#### [Exercise materials]

* * * * *

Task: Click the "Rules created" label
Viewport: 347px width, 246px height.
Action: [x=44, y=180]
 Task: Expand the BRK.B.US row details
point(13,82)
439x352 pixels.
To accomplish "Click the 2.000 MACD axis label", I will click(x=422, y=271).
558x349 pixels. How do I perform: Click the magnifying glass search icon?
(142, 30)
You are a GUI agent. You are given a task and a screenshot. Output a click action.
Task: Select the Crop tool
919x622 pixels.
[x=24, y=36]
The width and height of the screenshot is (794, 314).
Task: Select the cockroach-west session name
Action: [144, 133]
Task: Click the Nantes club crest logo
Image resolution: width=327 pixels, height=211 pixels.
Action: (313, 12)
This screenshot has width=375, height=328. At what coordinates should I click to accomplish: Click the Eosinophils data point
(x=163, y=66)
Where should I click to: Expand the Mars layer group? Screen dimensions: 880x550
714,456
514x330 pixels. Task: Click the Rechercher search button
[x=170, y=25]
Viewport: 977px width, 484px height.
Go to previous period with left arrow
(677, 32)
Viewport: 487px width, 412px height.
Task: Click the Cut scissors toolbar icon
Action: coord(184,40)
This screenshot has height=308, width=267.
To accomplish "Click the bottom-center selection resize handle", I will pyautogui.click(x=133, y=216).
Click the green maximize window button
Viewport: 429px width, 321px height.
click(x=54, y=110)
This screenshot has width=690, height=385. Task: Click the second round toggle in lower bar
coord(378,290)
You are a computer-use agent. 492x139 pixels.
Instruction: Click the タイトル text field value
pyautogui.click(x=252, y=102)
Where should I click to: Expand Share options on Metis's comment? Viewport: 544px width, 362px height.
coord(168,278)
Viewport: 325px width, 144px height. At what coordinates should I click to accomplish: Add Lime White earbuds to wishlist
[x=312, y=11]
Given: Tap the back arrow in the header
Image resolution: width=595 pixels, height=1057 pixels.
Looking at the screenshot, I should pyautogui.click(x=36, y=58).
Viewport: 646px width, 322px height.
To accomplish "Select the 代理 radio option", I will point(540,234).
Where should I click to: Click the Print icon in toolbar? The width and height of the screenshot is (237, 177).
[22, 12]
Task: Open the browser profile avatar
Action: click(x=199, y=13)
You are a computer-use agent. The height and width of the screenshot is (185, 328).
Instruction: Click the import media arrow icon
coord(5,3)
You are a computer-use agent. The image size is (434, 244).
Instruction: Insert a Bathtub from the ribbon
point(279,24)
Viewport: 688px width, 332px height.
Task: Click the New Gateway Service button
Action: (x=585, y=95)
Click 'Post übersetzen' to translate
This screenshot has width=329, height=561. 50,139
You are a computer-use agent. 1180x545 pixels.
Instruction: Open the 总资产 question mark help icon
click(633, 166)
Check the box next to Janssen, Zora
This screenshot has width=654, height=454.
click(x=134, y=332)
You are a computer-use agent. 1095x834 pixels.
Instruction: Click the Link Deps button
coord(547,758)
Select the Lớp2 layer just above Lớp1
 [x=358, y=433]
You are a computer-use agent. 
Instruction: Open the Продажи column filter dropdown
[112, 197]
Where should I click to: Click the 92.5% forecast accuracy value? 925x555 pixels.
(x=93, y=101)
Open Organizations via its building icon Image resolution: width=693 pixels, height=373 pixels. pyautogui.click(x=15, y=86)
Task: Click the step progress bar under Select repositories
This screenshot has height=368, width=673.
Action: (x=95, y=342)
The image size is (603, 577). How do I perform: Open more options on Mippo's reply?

* * * * *

#### [What is required]
Copy the entries above exactly, so that each line matches the original.

#### [Expected answer]
Task: Click the "Rules created" label
Viewport: 347px width, 246px height.
Action: [x=44, y=180]
 Task: Expand the BRK.B.US row details
point(13,82)
439x352 pixels.
To accomplish "Click the 2.000 MACD axis label", I will click(x=422, y=271).
558x349 pixels. How do I perform: Click the magnifying glass search icon?
(142, 30)
You are a GUI agent. You are given a task and a screenshot. Output a click action.
Task: Select the Crop tool
919x622 pixels.
[x=24, y=36]
The width and height of the screenshot is (794, 314).
Task: Select the cockroach-west session name
Action: [144, 133]
Task: Click the Nantes club crest logo
Image resolution: width=327 pixels, height=211 pixels.
Action: (313, 12)
This screenshot has width=375, height=328. At what coordinates should I click to accomplish: Click the Eosinophils data point
(x=163, y=66)
Where should I click to: Expand the Mars layer group? Screen dimensions: 880x550
714,456
514x330 pixels. Task: Click the Rechercher search button
[x=170, y=25]
Viewport: 977px width, 484px height.
Go to previous period with left arrow
(677, 32)
Viewport: 487px width, 412px height.
Task: Click the Cut scissors toolbar icon
Action: coord(184,40)
This screenshot has height=308, width=267.
To accomplish "Click the bottom-center selection resize handle", I will pyautogui.click(x=133, y=216).
Click the green maximize window button
Viewport: 429px width, 321px height.
click(x=54, y=110)
This screenshot has width=690, height=385. Task: Click the second round toggle in lower bar
coord(378,290)
You are a computer-use agent. 492x139 pixels.
Instruction: Click the タイトル text field value
pyautogui.click(x=252, y=102)
Where should I click to: Expand Share options on Metis's comment? Viewport: 544px width, 362px height.
coord(168,278)
Viewport: 325px width, 144px height. At what coordinates should I click to accomplish: Add Lime White earbuds to wishlist
[x=312, y=11]
Given: Tap the back arrow in the header
Image resolution: width=595 pixels, height=1057 pixels.
Looking at the screenshot, I should pyautogui.click(x=36, y=58).
Viewport: 646px width, 322px height.
To accomplish "Select the 代理 radio option", I will point(540,234).
Where should I click to: Click the Print icon in toolbar? The width and height of the screenshot is (237, 177).
[22, 12]
Task: Open the browser profile avatar
Action: click(x=199, y=13)
You are a computer-use agent. The height and width of the screenshot is (185, 328).
Instruction: Click the import media arrow icon
coord(5,3)
You are a computer-use agent. The image size is (434, 244).
Instruction: Insert a Bathtub from the ribbon
point(279,24)
Viewport: 688px width, 332px height.
Task: Click the New Gateway Service button
Action: (x=585, y=95)
Click 'Post übersetzen' to translate
This screenshot has width=329, height=561. 50,139
You are a computer-use agent. 1180x545 pixels.
Instruction: Open the 总资产 question mark help icon
click(633, 166)
Check the box next to Janssen, Zora
This screenshot has width=654, height=454.
click(x=134, y=332)
You are a computer-use agent. 1095x834 pixels.
Instruction: Click the Link Deps button
coord(547,758)
Select the Lớp2 layer just above Lớp1
 [x=358, y=433]
You are a computer-use agent. 
Instruction: Open the Продажи column filter dropdown
[112, 197]
Where should I click to: Click the 92.5% forecast accuracy value? 925x555 pixels.
(x=93, y=101)
Open Organizations via its building icon Image resolution: width=693 pixels, height=373 pixels. pyautogui.click(x=15, y=86)
Task: Click the step progress bar under Select repositories
This screenshot has height=368, width=673.
Action: (x=95, y=342)
The image size is (603, 577). How do I perform: Open more options on Mippo's reply?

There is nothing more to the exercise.